Be careful with the heat! You might want a new Arduino to prevent breaking your computer's USB port or anything else.
Reply 4 years ago
THANKS MR WANG....already have new uno....and have recently purchases the dr robot bluno mega...would however like to salvage what I can from the fried uno....if the chip is still good its highly possible to easily rebuild.....
4 years ago
Can you share the circuit schematic please ?
Reply 4 years ago
I didn't have a schematic: it was very arbitrary.
If you look at the datasheet for the 2560, you can decide what features you want to have.
Here is the original schematic of the Arduino Mega: https://www.arduino.cc/en/uploads/Main/arduino-mega2560_R3-sch.pdf
4 years ago
I was curious if you were to order the chip from the manufacturer instead of desoldering it from an Arduino Mega...How would you add a Bootloader for serial communication, if that is even possible?
Reply 4 years ago
Hi,
Towards the end of the instructable I talk about how I solder ISP programming pins. If you have an ISP programmer you can burn the bootloader that way.
4 years ago
Can I use AVRISP mkii as programmer in arduino IDE to burn bootloader...
Reply 4 years ago
I think so, you just need to change what programmer you are using in the IDE.
4 years ago
Can you tell me, which one pins and wires do you connect in step 7? I can't see anything on photos, and don't have to burn the atmega ;D
Reply 4 years ago
That's a difficult one.
If you look at the pinout in step 6 that might help.
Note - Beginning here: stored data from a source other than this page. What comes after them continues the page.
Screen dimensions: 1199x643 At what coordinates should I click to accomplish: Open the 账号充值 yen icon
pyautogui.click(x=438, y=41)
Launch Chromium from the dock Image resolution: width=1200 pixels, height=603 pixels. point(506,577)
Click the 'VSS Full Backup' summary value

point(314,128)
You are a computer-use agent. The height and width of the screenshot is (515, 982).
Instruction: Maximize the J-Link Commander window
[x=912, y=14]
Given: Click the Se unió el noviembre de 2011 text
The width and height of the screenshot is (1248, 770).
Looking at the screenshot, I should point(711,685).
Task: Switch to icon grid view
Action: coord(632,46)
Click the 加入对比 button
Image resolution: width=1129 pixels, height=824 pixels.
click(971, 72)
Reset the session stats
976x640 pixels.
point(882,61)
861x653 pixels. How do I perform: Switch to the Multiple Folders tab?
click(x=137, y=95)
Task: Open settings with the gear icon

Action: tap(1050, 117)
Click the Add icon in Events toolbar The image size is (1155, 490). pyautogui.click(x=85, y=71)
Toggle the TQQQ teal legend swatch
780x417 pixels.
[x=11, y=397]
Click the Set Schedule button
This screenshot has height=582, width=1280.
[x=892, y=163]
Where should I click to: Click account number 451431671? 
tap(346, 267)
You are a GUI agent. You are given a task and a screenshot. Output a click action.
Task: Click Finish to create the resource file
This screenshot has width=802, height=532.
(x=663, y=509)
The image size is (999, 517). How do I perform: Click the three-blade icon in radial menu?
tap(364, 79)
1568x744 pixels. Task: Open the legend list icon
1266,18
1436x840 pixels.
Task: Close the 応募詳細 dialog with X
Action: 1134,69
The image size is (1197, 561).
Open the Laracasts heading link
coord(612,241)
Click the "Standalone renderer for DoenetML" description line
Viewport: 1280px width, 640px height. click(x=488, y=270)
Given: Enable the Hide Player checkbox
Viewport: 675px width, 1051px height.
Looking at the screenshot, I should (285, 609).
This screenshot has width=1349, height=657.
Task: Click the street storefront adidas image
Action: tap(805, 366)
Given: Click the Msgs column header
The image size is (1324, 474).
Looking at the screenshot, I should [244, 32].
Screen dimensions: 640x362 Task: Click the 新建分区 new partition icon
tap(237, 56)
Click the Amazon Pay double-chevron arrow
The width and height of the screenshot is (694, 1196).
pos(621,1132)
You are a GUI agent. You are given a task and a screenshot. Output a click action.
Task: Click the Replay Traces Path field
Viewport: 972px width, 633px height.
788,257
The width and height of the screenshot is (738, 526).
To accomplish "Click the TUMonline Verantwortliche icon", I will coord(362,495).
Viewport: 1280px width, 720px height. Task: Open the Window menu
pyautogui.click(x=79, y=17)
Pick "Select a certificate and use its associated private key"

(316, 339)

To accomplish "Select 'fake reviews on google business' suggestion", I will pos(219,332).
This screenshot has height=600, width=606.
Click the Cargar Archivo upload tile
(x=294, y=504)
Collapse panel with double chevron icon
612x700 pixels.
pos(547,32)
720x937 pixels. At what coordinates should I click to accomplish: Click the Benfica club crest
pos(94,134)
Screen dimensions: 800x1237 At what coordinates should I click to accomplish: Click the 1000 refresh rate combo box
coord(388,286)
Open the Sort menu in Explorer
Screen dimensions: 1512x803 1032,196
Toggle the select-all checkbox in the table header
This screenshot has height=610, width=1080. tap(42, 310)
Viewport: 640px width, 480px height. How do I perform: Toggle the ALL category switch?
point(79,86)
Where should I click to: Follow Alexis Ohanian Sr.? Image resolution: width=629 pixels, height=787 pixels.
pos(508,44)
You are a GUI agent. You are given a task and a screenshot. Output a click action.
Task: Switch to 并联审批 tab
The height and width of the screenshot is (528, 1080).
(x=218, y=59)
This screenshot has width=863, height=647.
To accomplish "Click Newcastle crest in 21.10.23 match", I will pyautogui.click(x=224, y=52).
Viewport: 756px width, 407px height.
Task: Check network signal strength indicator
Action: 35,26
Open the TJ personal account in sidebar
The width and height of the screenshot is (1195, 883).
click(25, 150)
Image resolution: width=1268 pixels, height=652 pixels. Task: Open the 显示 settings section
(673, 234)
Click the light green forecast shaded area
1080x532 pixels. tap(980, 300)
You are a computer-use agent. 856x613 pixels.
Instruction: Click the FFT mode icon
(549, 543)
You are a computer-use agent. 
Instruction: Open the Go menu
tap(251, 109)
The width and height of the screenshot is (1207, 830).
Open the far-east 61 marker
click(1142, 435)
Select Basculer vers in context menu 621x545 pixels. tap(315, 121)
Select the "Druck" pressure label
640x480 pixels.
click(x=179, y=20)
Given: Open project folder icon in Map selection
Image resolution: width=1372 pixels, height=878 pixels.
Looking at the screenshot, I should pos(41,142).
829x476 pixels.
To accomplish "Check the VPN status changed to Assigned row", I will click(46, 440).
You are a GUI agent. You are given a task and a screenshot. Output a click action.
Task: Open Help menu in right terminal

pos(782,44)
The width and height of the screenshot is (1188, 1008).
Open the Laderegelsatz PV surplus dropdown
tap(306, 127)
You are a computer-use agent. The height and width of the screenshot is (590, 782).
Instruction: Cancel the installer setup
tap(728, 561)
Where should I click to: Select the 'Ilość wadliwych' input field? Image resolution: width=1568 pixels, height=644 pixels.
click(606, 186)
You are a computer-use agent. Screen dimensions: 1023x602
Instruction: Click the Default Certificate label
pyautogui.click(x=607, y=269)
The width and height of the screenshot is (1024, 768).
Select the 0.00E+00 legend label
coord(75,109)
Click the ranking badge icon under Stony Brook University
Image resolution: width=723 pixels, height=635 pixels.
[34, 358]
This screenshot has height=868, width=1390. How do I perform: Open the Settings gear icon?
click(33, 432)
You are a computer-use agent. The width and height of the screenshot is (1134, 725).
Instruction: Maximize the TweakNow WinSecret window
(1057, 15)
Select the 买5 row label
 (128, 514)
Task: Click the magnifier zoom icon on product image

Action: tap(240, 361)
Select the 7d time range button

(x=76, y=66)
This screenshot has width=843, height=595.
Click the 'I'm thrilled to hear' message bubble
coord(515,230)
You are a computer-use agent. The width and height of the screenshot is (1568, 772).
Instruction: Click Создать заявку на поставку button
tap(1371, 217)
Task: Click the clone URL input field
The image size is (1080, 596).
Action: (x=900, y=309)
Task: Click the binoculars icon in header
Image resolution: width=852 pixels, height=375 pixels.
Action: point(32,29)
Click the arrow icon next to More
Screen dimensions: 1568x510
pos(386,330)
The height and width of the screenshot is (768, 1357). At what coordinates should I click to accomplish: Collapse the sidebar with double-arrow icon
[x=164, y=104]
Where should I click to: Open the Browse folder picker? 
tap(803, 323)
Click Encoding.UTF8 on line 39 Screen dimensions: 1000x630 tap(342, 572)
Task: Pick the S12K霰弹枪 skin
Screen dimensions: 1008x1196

Basically you want to wire up the following things
- XTAL oscillator clock crystal
- ISP Programming port
- Reset button to reset
- LED on pin 13
- TX RX and other UART pins to the UART header
- idiot lamp
5 years ago
When you came to the part with flux, at first it looked like you had totally melted the chip XD
6 years ago on Introduction
A few more questions. What are the six pins that you said you couldn't use. And could you explain the wiring. And also why couldn't you use the Arduino IDE for the 2560 chip. And if I use the 1280, do I need to use AVR Studio, or can I use the official IDE instead?
Reply 6 years ago on Introduction
I'm not sure what you mean by the six pins, but there are six pin ISP cables for programming if that is what you are asking about.
I couldn't use the Arduino IDE because I probably burnt out the UART part of the Arduino. This means that I could not program it through the USB port anymore, and I could only program it with the ISP.
You can use the official IDE for the 1280. I think there is an option in the Boards menu for that.
Thanks for your questions!
Reply 6 years ago on Introduction
Could you go into more detail for the wiring to the perf board?